**Exercise goal**
Please set down every record exactly as it appears below.

Records drawn from a dataset
--

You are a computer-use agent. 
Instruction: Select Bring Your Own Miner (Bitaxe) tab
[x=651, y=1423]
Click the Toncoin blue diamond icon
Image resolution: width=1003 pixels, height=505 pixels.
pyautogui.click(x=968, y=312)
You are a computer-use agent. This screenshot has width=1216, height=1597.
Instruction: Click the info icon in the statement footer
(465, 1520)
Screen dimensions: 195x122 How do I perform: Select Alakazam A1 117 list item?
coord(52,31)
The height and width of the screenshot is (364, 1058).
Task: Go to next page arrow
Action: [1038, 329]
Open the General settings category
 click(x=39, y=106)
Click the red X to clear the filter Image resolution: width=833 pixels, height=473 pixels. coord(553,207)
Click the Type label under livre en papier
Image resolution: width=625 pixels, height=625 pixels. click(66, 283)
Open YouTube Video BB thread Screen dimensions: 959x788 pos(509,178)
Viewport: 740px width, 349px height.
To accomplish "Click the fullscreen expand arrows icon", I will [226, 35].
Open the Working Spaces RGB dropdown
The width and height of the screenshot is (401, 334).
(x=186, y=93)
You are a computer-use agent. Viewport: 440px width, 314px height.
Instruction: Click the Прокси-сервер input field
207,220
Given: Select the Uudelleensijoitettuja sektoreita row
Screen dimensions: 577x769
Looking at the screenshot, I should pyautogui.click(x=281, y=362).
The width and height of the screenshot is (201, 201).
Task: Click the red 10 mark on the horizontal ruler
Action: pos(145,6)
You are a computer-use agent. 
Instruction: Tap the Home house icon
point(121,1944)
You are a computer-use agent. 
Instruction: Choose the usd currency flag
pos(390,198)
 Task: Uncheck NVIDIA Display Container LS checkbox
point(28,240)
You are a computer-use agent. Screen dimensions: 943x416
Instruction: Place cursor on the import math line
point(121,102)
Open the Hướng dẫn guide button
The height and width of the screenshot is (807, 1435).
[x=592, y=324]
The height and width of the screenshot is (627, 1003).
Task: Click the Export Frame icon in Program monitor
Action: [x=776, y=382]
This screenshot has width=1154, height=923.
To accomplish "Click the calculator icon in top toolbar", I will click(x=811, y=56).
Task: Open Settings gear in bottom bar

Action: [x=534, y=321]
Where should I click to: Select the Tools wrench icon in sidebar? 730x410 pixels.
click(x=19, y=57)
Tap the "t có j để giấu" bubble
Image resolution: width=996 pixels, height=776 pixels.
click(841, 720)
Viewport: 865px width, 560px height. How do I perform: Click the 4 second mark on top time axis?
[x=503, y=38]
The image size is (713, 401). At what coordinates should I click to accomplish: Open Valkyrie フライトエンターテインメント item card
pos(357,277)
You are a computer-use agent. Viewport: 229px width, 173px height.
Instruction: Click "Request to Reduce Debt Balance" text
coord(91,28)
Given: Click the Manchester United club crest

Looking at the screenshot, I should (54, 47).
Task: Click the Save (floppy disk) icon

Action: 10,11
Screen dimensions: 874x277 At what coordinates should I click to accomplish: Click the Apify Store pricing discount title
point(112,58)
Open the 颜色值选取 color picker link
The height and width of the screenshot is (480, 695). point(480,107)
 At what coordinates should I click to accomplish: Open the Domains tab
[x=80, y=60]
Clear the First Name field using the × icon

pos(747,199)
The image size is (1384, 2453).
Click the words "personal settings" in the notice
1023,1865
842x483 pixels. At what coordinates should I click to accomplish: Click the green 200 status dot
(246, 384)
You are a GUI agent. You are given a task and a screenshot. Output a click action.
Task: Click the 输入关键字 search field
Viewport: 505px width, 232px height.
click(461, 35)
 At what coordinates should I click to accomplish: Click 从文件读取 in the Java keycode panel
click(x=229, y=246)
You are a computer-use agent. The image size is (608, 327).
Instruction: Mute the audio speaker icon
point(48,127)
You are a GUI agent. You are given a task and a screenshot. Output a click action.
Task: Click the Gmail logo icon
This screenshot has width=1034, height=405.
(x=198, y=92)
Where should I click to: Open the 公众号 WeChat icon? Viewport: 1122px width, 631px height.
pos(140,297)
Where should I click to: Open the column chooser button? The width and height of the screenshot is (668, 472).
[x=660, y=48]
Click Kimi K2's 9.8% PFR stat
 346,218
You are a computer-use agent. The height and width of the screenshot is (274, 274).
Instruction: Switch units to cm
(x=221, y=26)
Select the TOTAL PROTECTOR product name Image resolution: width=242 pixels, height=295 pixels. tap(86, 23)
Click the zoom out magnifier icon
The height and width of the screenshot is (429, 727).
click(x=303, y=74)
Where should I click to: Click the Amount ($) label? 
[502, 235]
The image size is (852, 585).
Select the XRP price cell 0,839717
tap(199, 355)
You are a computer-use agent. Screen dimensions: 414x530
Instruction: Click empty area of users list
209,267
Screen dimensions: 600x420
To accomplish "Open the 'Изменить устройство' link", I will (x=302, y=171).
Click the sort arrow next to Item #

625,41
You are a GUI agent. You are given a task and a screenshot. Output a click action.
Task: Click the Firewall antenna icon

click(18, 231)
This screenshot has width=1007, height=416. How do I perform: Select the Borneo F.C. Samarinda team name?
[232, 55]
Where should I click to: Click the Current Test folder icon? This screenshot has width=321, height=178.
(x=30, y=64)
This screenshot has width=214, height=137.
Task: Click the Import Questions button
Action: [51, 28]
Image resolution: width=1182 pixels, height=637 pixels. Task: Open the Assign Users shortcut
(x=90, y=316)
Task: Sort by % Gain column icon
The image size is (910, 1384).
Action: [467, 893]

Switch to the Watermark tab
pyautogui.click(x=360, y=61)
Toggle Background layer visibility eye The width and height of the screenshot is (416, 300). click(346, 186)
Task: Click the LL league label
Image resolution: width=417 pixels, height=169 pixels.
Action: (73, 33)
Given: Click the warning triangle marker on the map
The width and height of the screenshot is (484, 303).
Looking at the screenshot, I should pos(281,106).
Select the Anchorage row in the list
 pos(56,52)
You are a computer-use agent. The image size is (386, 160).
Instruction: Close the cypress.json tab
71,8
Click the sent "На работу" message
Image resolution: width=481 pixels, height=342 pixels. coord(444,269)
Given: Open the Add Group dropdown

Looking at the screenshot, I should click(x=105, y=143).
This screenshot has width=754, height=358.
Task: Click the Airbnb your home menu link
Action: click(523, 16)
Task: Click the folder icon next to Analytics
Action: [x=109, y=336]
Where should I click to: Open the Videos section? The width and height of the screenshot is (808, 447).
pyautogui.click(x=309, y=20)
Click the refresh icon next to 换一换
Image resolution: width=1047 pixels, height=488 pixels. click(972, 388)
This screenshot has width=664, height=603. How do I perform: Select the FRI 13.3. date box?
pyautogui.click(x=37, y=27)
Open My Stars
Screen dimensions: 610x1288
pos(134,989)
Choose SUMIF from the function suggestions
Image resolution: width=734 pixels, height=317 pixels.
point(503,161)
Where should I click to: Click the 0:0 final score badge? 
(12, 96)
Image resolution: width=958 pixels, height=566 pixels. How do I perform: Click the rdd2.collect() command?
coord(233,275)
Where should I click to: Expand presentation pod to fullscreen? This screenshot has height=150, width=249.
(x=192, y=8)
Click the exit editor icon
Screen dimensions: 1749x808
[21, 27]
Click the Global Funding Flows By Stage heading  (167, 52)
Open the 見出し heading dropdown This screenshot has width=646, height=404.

--

**Task response**
You are a computer-use agent. 
Instruction: Select Bring Your Own Miner (Bitaxe) tab
[x=651, y=1423]
Click the Toncoin blue diamond icon
Image resolution: width=1003 pixels, height=505 pixels.
pyautogui.click(x=968, y=312)
You are a computer-use agent. This screenshot has width=1216, height=1597.
Instruction: Click the info icon in the statement footer
(465, 1520)
Screen dimensions: 195x122 How do I perform: Select Alakazam A1 117 list item?
coord(52,31)
The height and width of the screenshot is (364, 1058).
Task: Go to next page arrow
Action: [1038, 329]
Open the General settings category
 click(x=39, y=106)
Click the red X to clear the filter Image resolution: width=833 pixels, height=473 pixels. coord(553,207)
Click the Type label under livre en papier
Image resolution: width=625 pixels, height=625 pixels. click(66, 283)
Open YouTube Video BB thread Screen dimensions: 959x788 pos(509,178)
Viewport: 740px width, 349px height.
To accomplish "Click the fullscreen expand arrows icon", I will [226, 35].
Open the Working Spaces RGB dropdown
The width and height of the screenshot is (401, 334).
(x=186, y=93)
You are a computer-use agent. Viewport: 440px width, 314px height.
Instruction: Click the Прокси-сервер input field
207,220
Given: Select the Uudelleensijoitettuja sektoreita row
Screen dimensions: 577x769
Looking at the screenshot, I should pyautogui.click(x=281, y=362).
The width and height of the screenshot is (201, 201).
Task: Click the red 10 mark on the horizontal ruler
Action: pos(145,6)
You are a computer-use agent. 
Instruction: Tap the Home house icon
point(121,1944)
You are a computer-use agent. 
Instruction: Choose the usd currency flag
pos(390,198)
 Task: Uncheck NVIDIA Display Container LS checkbox
point(28,240)
You are a computer-use agent. Screen dimensions: 943x416
Instruction: Place cursor on the import math line
point(121,102)
Open the Hướng dẫn guide button
The height and width of the screenshot is (807, 1435).
[x=592, y=324]
The height and width of the screenshot is (627, 1003).
Task: Click the Export Frame icon in Program monitor
Action: [x=776, y=382]
This screenshot has width=1154, height=923.
To accomplish "Click the calculator icon in top toolbar", I will click(x=811, y=56).
Task: Open Settings gear in bottom bar

Action: [x=534, y=321]
Where should I click to: Select the Tools wrench icon in sidebar? 730x410 pixels.
click(x=19, y=57)
Tap the "t có j để giấu" bubble
Image resolution: width=996 pixels, height=776 pixels.
click(841, 720)
Viewport: 865px width, 560px height. How do I perform: Click the 4 second mark on top time axis?
[x=503, y=38]
The image size is (713, 401). At what coordinates should I click to accomplish: Open Valkyrie フライトエンターテインメント item card
pos(357,277)
You are a computer-use agent. Viewport: 229px width, 173px height.
Instruction: Click "Request to Reduce Debt Balance" text
coord(91,28)
Given: Click the Manchester United club crest

Looking at the screenshot, I should (54, 47).
Task: Click the Save (floppy disk) icon

Action: 10,11
Screen dimensions: 874x277 At what coordinates should I click to accomplish: Click the Apify Store pricing discount title
point(112,58)
Open the 颜色值选取 color picker link
The height and width of the screenshot is (480, 695). point(480,107)
 At what coordinates should I click to accomplish: Open the Domains tab
[x=80, y=60]
Clear the First Name field using the × icon

pos(747,199)
The image size is (1384, 2453).
Click the words "personal settings" in the notice
1023,1865
842x483 pixels. At what coordinates should I click to accomplish: Click the green 200 status dot
(246, 384)
You are a GUI agent. You are given a task and a screenshot. Output a click action.
Task: Click the 输入关键字 search field
Viewport: 505px width, 232px height.
click(461, 35)
 At what coordinates should I click to accomplish: Click 从文件读取 in the Java keycode panel
click(x=229, y=246)
You are a computer-use agent. The image size is (608, 327).
Instruction: Mute the audio speaker icon
point(48,127)
You are a GUI agent. You are given a task and a screenshot. Output a click action.
Task: Click the Gmail logo icon
This screenshot has width=1034, height=405.
(x=198, y=92)
Where should I click to: Open the 公众号 WeChat icon? Viewport: 1122px width, 631px height.
pos(140,297)
Where should I click to: Open the column chooser button? The width and height of the screenshot is (668, 472).
[x=660, y=48]
Click Kimi K2's 9.8% PFR stat
 346,218
You are a computer-use agent. The height and width of the screenshot is (274, 274).
Instruction: Switch units to cm
(x=221, y=26)
Select the TOTAL PROTECTOR product name Image resolution: width=242 pixels, height=295 pixels. tap(86, 23)
Click the zoom out magnifier icon
The height and width of the screenshot is (429, 727).
click(x=303, y=74)
Where should I click to: Click the Amount ($) label? 
[502, 235]
The image size is (852, 585).
Select the XRP price cell 0,839717
tap(199, 355)
You are a computer-use agent. Screen dimensions: 414x530
Instruction: Click empty area of users list
209,267
Screen dimensions: 600x420
To accomplish "Open the 'Изменить устройство' link", I will (x=302, y=171).
Click the sort arrow next to Item #

625,41
You are a GUI agent. You are given a task and a screenshot. Output a click action.
Task: Click the Firewall antenna icon

click(18, 231)
This screenshot has width=1007, height=416. How do I perform: Select the Borneo F.C. Samarinda team name?
[232, 55]
Where should I click to: Click the Current Test folder icon? This screenshot has width=321, height=178.
(x=30, y=64)
This screenshot has width=214, height=137.
Task: Click the Import Questions button
Action: [51, 28]
Image resolution: width=1182 pixels, height=637 pixels. Task: Open the Assign Users shortcut
(x=90, y=316)
Task: Sort by % Gain column icon
The image size is (910, 1384).
Action: [467, 893]

Switch to the Watermark tab
pyautogui.click(x=360, y=61)
Toggle Background layer visibility eye The width and height of the screenshot is (416, 300). click(346, 186)
Task: Click the LL league label
Image resolution: width=417 pixels, height=169 pixels.
Action: (73, 33)
Given: Click the warning triangle marker on the map
The width and height of the screenshot is (484, 303).
Looking at the screenshot, I should pos(281,106).
Select the Anchorage row in the list
 pos(56,52)
You are a computer-use agent. The image size is (386, 160).
Instruction: Close the cypress.json tab
71,8
Click the sent "На работу" message
Image resolution: width=481 pixels, height=342 pixels. coord(444,269)
Given: Open the Add Group dropdown

Looking at the screenshot, I should click(x=105, y=143).
This screenshot has width=754, height=358.
Task: Click the Airbnb your home menu link
Action: click(523, 16)
Task: Click the folder icon next to Analytics
Action: [x=109, y=336]
Where should I click to: Open the Videos section? The width and height of the screenshot is (808, 447).
pyautogui.click(x=309, y=20)
Click the refresh icon next to 换一换
Image resolution: width=1047 pixels, height=488 pixels. click(972, 388)
This screenshot has width=664, height=603. How do I perform: Select the FRI 13.3. date box?
pyautogui.click(x=37, y=27)
Open My Stars
Screen dimensions: 610x1288
pos(134,989)
Choose SUMIF from the function suggestions
Image resolution: width=734 pixels, height=317 pixels.
point(503,161)
Where should I click to: Click the 0:0 final score badge? 
(12, 96)
Image resolution: width=958 pixels, height=566 pixels. How do I perform: Click the rdd2.collect() command?
coord(233,275)
Where should I click to: Expand presentation pod to fullscreen? This screenshot has height=150, width=249.
(x=192, y=8)
Click the exit editor icon
Screen dimensions: 1749x808
[21, 27]
Click the Global Funding Flows By Stage heading  (167, 52)
Open the 見出し heading dropdown This screenshot has width=646, height=404.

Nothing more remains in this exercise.